Microarrays of DNA probes have at least three roles in clinical virology. These are: firstly, in diagnosis, to recognise the causative agent of an illness; secondly, for molecular typing for (i) patient management, (ii) epidemiological reasons (e.g. investigating routes of transmission), (iii) purposes related to vaccine use; and thirdly, in research, to investigate the interactions between the virus and the host cell. Microarrays intended for syndromic diagnostic purposes require genome specific probes to capture the unknown target viral sequences and thereby reveal the presence of that virus in a test sample. Microarrays intended for typing and patient management, e.g. monitoring antiviral drug resistant mutations require a set of probes representing the important sequence variants of one or more viral genes.

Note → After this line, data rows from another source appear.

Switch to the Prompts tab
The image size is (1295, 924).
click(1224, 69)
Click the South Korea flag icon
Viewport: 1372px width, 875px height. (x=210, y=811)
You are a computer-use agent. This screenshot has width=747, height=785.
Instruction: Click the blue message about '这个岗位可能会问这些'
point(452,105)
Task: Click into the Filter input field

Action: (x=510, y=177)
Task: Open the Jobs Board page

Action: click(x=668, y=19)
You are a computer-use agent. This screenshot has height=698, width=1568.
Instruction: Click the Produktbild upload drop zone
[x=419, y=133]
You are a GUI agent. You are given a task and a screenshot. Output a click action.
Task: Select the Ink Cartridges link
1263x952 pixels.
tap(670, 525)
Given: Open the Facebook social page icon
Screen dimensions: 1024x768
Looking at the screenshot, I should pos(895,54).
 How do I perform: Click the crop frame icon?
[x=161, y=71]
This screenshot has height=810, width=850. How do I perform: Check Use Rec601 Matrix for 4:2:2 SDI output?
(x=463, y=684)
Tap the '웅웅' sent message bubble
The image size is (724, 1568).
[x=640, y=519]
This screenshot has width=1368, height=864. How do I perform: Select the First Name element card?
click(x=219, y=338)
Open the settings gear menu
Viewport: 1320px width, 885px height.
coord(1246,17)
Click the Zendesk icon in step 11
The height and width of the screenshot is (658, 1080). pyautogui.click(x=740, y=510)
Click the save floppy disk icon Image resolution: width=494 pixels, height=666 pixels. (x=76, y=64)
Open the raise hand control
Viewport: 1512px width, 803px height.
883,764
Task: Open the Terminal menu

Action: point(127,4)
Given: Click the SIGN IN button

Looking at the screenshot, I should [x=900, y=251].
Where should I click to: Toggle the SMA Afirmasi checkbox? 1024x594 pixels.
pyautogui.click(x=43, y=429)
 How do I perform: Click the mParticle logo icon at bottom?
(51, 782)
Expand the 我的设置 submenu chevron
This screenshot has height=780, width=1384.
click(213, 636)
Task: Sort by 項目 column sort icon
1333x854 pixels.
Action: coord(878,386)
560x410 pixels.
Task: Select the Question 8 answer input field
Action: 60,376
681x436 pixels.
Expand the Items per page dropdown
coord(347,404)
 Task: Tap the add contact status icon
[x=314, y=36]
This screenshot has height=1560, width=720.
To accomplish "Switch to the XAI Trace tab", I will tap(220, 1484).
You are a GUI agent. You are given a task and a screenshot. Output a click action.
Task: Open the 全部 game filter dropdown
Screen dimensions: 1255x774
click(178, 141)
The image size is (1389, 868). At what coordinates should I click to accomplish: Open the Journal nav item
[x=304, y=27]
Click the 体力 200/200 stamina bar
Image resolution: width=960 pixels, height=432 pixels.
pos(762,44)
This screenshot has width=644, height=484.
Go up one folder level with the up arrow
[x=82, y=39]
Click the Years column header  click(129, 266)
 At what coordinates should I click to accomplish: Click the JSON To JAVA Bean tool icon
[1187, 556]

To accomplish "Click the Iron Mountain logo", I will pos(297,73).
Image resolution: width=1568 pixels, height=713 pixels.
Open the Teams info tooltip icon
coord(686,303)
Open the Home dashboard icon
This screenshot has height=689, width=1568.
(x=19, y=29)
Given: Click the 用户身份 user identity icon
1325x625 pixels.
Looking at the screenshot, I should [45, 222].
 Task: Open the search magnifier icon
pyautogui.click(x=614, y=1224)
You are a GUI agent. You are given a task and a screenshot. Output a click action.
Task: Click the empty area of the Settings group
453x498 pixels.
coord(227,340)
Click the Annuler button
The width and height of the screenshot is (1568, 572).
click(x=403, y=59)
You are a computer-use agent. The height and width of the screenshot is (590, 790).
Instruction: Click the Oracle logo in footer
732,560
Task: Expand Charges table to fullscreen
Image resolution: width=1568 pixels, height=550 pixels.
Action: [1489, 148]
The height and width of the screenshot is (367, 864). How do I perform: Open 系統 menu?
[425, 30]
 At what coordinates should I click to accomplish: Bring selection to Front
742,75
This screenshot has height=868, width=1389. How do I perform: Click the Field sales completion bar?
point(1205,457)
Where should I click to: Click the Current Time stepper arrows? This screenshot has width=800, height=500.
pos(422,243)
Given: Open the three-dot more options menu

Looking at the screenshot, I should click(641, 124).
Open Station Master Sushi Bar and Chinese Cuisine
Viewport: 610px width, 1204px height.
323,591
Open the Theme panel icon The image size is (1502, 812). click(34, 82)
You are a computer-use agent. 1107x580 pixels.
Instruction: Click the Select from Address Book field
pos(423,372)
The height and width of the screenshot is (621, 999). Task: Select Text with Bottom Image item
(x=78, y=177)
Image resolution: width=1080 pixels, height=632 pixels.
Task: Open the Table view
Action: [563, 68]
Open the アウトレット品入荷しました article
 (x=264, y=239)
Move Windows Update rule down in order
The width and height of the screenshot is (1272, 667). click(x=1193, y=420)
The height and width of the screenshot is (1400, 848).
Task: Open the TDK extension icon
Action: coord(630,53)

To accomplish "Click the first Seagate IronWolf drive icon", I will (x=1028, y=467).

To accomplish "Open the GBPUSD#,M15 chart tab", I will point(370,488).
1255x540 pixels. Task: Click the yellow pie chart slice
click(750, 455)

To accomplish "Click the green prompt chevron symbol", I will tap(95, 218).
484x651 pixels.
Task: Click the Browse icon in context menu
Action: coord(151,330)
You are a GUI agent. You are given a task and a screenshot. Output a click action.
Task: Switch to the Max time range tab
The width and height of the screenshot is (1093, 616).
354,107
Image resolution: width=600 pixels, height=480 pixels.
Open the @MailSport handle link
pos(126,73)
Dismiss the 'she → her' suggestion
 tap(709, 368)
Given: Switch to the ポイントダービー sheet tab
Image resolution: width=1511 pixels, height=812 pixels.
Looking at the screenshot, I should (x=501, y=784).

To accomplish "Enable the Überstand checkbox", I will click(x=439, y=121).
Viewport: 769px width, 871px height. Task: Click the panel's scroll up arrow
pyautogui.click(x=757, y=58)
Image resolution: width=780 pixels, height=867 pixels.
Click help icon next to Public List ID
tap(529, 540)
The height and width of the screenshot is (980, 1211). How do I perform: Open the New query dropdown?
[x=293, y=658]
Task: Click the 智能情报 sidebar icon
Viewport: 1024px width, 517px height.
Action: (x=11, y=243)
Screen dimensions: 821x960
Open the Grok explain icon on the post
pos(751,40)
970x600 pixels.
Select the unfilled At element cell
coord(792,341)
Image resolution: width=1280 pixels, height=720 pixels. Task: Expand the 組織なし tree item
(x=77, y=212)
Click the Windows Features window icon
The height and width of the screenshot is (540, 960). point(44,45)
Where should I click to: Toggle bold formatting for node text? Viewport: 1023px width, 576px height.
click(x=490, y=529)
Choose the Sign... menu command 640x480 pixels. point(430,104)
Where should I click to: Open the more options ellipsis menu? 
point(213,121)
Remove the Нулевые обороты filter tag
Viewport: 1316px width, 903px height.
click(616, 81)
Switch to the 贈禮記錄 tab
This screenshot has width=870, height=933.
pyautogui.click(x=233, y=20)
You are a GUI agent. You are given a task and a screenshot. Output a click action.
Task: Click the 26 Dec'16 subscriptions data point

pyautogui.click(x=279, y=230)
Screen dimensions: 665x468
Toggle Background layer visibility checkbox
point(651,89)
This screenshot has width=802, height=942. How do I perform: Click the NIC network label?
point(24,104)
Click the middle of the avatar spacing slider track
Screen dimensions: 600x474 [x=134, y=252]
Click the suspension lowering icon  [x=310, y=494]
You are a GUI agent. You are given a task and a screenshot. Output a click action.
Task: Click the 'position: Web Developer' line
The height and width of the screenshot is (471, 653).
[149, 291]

Microarrays intended for research into virus-host interactions require probes representative of each individual gene or mRNA of either the virus or the host genome. Diagnostic microarrays are dependent for their utility and versatility on generic, multiplex or random polymerase chain reactions that will amplify any of several (unknown) viral target sequences from a patient sample. In this review, the existing and potential applications of microarrays in virology, and the problems that need to be overcome for future success, are discussed.

Fig. 1

An illustration of the processes involved in making and using an array. At the top is depicted the route from the virus of interest to the spotted arrays (herpesvirus and enterovirus particles are shown). At the bottom, DNA or RNA is extracted from samples, amplified and labelled with either Cy3-dCTP (green) or Cy5-dCTP (red). When applied to the array bearing the immobilised probes, the target binds to complementary sequences. An example of an array result is shown on the right: the green spots represent hybridisation of the probe only with target sequences labelled with Cy3-dCTP; the red spots represent hybridisation of the probe only with target sequences labelled with Cy5-dCTP; the yellow spots represent hybridisation with both target sequences.